Assange’s crime is different. He embarrassed the US by revealing activities recorded by Americans themselves, and the lawlessness of the US military that continues every day, all round the world. Multiple documents and videos confirmed US torture of prisoners at Abu Ghraib, war crimes and murder against unarmed civilians in Iraq and Afghanistan, and spying on UN diplomats. And these were classified only up to “confidential”, the defence team pointed out, leaving to the court’s imagination what’s top secret.

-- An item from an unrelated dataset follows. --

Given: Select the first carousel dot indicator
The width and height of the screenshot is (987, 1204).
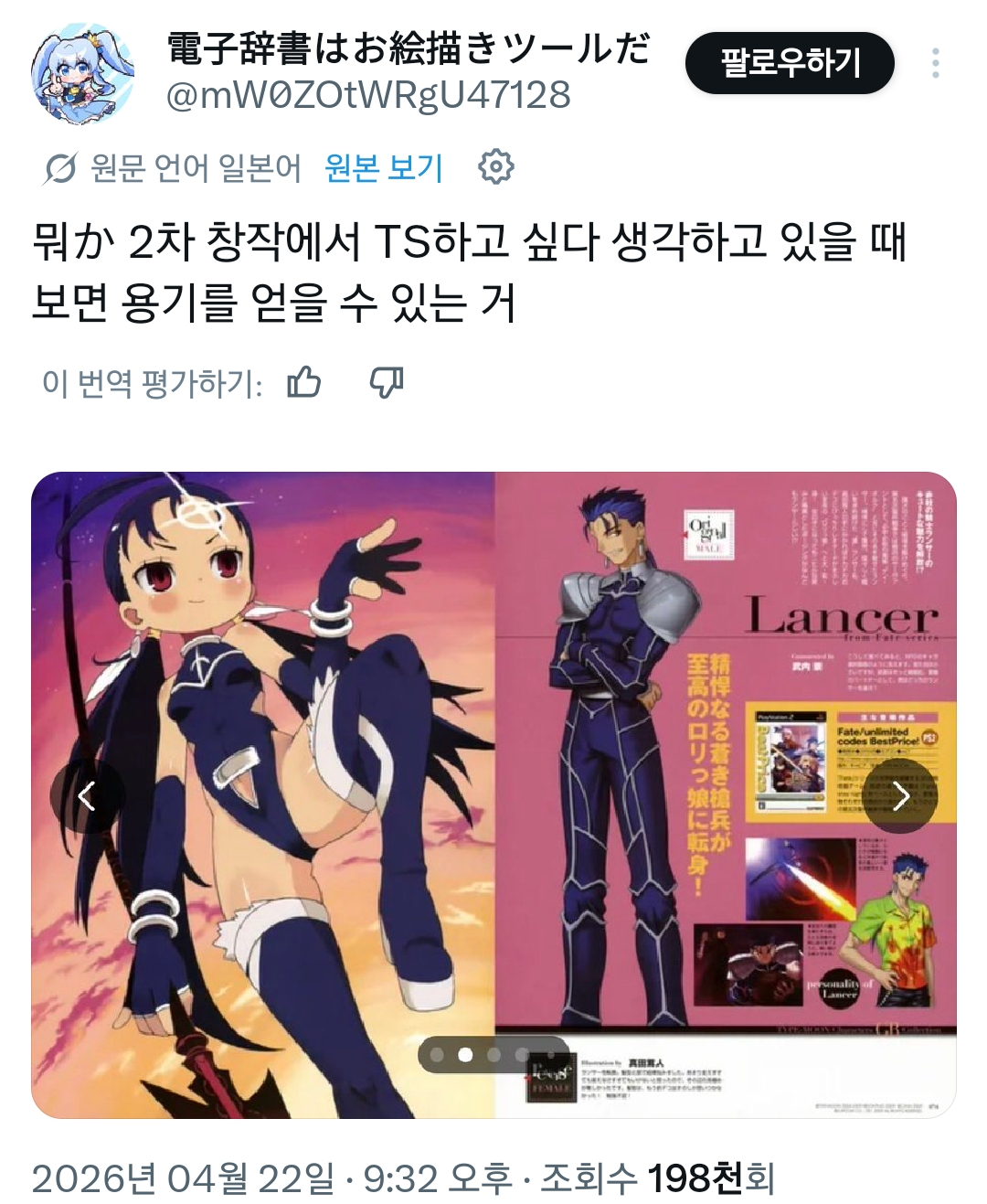Looking at the screenshot, I should click(x=437, y=1055).

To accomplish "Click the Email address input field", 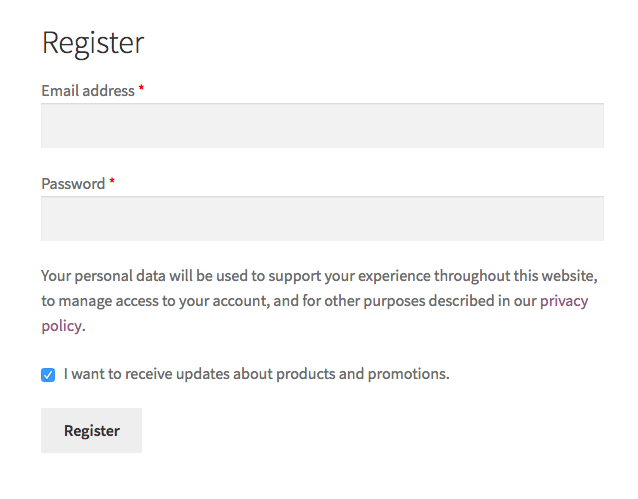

That is why the US wanted — and may still want — him extradited, tried and imprisoned for 175 years. The framers of the successive US indictments appeared not to care about First Amendment rights to free speech, which they claimed didn’t apply to Assange as an Australian, nor the effect on all other journalists everywhere. He has been repeatedly accused of treason in the past — including by Hillary Clinton, and of being a “high-tech terrorist” by then senator Joe Biden. Espionage in this case, for which Manning was imprisoned for seven years and acquitted by Obama, inexplicably now applies solely to Assange. What his US accusers really want is to make him an example to anyone wanting to do the same.

But now British justice has taken its course, to the surprise and relief of Assange and his supporters. As occurred in two other recent British cases, extradition was refused on the grounds that he would not have been tried in Britain if the alleged crime occurred there.

On hearing a US appeal to a higher British court, judges may pay more attention to evidence other than Assange’s mental and physical health. They could consider evidence that the CIA received intercepted conversations and videos from Assange’s room at the Ecuadorean Embassy for at least two years, in breach of the Vienna Convention and US and British law. This is his most powerful defence, and it’s comparable to what got Daniel Ellsberg off after leaking the Pentagon Papers. They might be interested, too, in whether prolonged imprisonment in maximum security and isolation was appropriate for a bail breach for which Assange had already served the time. Baraitser appears to have found the medical evidence more conveniently compelling than these factors, perhaps because it leaves Britian belatedly looking just and humane.

When the appeal is over, where will Assange go? Mexico has offered him a home, but its COVID-19 infection rates are similar to Britain’s. In Australia he has many happy supporters, but his guilt was prejudged by several political leaders, and his credentials as a journalist/publisher disparaged by some colleagues. While such people went to great lengths to get Dr Kylie Moore-Gilbert released from Iran, a country with the death penalty where she was accused of espionage, they did nothing to prevent Assange’s extradition to the US, also country with the death penalty where he is accused of espionage.

Yet Australian Prime Minister Scott Morrison claims Assange has received the same consular assistance as every other Australian. At the very least, that should now include an offer of return to Australia with his family. An apology and compensation might be helpful. Some of Australia’s wrongly accused citizens, including David Hicks, Mohamed Haneef and Mamdouh Habib got one or the other: Assange has broken no Australian or British law and deserves both.

[Reprinted from Pearls and Irritations. Alison Broinowski is a former Australian diplomat. She stood as a candidate for the WikiLeaks Party in 2013.]